[Opening Text passage section]
Adam LaRoche started out the 2012 season on fire. He absolutely had the best April of his career. Known as a notoriously slow starter with the bat, LaRoche traditionally heats up after April and May are over. During the first six weeks of this season, LaRoche exploded to a batting average of .336 through May 17th.
Since then LaRoche has been in a serious slump. After the Nats’ June 3rd loss to the Braves, LaRoche’s batting average stood at .276—a slide of sixty points in two weeks. Since May 17th, he has seven hits in forty-nine at bats over fourteen games. He is averaging a hit every two games. His batting average over the last fourteen games is an anemic .147. The Nationals cannot afford that lack of production from their four hole hitter.
What’s gone wrong for Adam? There are a few obvious things, one of which is that since the slump has started he is swinging at and missing outside pitches he was leaving alone when he was hitting well. That is the type of thing all slumping batters do, and should be pointed out to him by the Nats batting coaches (which I hope it has been already.) The problem may be related to something the Nats have yet to figure out. Adam LaRoche needs regular days off.
LaRoche is 32 years old. Let’s face it, as we age our stamina is not what it was when we were younger and recovery time from physical exertion takes longer. When I was nineteen, recovery from an all nighter was nothing. When I was 32 recovery from an all nighter took two days. Now it takes me a week to recover from a tough day at the office. LaRoche will benefit from regular rest as the season progresses.
[Closing Text passage section]
Questions on the material
1. Answer from the LaRoche passage:
(a) What was LaRoche's batting average through May 17th?
(b) What was his batting average after the Nats' June 3rd loss to the Braves?
(c) How old is LaRoche?
2. Return the LaRoche passage from "Adam LaRoche started" to "through May 17th.", copied word for word.
The lines that come next have no connection to the LaRoche passage.
[Opening Entries shown section]
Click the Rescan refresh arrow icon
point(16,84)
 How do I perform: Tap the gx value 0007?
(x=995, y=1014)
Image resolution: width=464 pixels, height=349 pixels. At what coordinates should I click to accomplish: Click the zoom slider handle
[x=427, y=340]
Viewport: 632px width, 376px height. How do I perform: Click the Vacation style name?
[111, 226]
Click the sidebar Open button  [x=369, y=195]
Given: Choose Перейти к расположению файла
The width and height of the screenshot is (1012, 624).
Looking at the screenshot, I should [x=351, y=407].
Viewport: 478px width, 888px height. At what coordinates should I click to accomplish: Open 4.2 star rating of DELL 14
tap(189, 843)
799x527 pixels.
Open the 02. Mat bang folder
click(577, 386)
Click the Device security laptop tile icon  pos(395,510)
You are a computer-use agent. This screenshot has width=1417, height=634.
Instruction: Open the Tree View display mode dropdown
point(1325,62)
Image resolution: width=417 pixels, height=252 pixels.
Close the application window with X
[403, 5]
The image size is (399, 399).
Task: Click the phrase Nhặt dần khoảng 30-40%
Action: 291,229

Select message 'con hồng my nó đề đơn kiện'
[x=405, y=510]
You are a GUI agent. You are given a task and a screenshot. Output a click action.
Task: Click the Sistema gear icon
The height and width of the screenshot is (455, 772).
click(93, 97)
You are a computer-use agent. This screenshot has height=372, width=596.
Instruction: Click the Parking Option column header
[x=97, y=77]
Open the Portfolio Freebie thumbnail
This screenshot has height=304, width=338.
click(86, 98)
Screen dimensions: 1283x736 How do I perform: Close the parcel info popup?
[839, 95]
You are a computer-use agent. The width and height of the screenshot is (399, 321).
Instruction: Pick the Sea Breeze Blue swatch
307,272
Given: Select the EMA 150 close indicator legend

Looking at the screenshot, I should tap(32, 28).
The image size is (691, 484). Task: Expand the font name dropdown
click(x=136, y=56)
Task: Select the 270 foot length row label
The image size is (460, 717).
[Closing Entries shown section]
Task-by-task solutions
1.
(a) .336
(b) .276
(c) 32

2.
Adam LaRoche started out the 2012 season on fire. He absolutely had the best April of his career. Known as a notoriously slow starter with the bat, LaRoche traditionally heats up after April and May are over. During the first six weeks of this season, LaRoche exploded to a batting average of .336 through May 17th.